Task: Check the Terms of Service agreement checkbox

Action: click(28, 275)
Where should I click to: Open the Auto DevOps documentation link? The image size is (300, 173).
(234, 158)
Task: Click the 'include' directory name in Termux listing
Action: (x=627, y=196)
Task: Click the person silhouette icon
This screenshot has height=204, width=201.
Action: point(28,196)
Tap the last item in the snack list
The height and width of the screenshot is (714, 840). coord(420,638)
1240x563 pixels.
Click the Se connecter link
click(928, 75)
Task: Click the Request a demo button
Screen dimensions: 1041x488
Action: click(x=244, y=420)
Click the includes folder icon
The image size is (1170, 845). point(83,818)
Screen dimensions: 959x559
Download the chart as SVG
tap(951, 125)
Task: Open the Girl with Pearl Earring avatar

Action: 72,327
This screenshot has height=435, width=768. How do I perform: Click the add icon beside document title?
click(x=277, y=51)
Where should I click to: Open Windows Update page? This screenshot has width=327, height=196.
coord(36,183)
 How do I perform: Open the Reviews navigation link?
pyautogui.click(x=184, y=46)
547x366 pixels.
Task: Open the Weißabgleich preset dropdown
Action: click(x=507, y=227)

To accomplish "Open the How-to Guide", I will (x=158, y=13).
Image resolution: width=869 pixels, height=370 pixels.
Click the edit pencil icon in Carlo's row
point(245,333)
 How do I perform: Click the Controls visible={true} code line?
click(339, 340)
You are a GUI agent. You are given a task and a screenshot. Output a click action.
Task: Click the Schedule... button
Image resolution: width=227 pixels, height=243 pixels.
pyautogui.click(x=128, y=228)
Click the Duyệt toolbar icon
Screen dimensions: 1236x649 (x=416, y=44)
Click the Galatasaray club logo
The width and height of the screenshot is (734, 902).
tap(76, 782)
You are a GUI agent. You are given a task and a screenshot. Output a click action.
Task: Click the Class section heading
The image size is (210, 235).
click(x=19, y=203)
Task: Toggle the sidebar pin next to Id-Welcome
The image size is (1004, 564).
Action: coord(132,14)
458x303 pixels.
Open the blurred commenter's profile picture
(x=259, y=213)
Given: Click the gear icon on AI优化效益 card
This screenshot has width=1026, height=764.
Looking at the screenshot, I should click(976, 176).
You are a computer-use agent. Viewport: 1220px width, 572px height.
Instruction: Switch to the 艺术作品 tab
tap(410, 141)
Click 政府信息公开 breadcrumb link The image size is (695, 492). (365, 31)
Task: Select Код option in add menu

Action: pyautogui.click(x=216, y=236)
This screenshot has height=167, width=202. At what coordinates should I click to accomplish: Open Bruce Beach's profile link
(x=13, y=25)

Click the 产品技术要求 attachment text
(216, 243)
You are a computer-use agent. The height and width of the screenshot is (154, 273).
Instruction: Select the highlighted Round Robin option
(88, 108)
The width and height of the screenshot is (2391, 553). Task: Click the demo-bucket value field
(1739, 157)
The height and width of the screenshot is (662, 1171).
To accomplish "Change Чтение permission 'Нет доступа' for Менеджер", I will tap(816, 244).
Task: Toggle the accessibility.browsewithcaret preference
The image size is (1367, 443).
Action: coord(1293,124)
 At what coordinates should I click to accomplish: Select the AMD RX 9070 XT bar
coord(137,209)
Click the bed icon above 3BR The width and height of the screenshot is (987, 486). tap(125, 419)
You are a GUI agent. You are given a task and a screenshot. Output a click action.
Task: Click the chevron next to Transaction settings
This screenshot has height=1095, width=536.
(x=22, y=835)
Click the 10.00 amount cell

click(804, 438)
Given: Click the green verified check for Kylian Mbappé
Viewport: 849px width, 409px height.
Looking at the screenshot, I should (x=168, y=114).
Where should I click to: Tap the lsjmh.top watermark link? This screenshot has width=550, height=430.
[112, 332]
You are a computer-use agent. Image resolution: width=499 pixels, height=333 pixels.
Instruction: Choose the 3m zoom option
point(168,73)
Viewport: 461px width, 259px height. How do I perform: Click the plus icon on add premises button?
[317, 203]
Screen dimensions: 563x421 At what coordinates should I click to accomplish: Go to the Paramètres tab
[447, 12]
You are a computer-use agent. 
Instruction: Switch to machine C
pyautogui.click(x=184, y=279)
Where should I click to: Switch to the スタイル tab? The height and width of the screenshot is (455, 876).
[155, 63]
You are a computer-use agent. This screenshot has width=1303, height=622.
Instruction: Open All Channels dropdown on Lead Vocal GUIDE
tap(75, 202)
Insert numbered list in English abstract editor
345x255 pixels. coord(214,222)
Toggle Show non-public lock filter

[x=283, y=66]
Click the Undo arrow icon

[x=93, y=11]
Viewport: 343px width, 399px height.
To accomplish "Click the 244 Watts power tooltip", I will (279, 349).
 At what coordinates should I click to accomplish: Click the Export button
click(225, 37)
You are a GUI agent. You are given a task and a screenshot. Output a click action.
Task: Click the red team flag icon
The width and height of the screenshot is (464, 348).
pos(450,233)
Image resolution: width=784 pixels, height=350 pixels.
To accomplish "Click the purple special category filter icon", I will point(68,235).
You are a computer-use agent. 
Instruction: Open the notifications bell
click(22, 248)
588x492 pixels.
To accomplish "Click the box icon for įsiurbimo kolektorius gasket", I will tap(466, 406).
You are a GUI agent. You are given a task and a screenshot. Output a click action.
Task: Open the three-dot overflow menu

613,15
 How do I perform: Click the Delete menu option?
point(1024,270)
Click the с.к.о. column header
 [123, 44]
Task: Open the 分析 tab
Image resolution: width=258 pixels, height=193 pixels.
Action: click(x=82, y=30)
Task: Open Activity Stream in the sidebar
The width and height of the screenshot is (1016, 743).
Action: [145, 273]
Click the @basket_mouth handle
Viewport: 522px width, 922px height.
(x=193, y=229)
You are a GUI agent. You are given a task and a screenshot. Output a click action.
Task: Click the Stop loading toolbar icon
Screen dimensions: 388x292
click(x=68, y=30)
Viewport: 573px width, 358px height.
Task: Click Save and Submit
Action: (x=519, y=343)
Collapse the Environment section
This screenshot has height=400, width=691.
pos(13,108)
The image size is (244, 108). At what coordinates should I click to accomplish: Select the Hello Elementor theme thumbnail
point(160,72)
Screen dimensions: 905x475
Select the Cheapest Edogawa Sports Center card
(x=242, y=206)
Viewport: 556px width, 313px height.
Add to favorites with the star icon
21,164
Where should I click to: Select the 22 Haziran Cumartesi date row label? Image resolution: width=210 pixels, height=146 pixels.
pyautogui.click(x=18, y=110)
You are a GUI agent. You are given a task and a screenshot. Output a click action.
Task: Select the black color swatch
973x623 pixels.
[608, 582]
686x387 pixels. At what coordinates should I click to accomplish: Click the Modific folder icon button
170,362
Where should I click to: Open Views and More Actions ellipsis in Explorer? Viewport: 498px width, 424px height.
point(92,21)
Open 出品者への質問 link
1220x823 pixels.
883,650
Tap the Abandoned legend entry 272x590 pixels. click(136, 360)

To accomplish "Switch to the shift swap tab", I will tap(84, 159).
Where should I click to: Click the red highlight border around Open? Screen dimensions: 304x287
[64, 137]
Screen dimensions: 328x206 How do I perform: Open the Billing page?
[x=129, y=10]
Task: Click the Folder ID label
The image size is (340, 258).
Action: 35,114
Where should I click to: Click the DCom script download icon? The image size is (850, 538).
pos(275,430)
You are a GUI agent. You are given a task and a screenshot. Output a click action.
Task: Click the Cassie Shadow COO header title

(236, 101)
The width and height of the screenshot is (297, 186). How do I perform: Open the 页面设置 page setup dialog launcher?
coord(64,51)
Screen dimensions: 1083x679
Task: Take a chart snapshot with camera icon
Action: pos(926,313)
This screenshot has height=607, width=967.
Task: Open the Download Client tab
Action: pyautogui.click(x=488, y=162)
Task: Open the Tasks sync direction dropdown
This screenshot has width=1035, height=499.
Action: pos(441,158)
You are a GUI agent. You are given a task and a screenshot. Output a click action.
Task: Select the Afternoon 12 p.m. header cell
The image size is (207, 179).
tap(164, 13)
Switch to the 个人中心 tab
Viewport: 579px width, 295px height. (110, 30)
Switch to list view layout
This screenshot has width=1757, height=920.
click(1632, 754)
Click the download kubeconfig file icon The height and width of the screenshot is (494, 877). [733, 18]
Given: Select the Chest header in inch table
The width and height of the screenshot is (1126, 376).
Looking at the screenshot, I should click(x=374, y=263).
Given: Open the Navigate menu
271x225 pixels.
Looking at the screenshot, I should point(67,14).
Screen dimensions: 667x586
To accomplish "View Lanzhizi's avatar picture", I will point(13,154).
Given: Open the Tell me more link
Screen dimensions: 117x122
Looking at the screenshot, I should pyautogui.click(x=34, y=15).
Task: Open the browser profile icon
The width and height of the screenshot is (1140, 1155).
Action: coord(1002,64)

# # # #

In the entries above, some lines may contain the string "next"; report how many, without additional comment.

2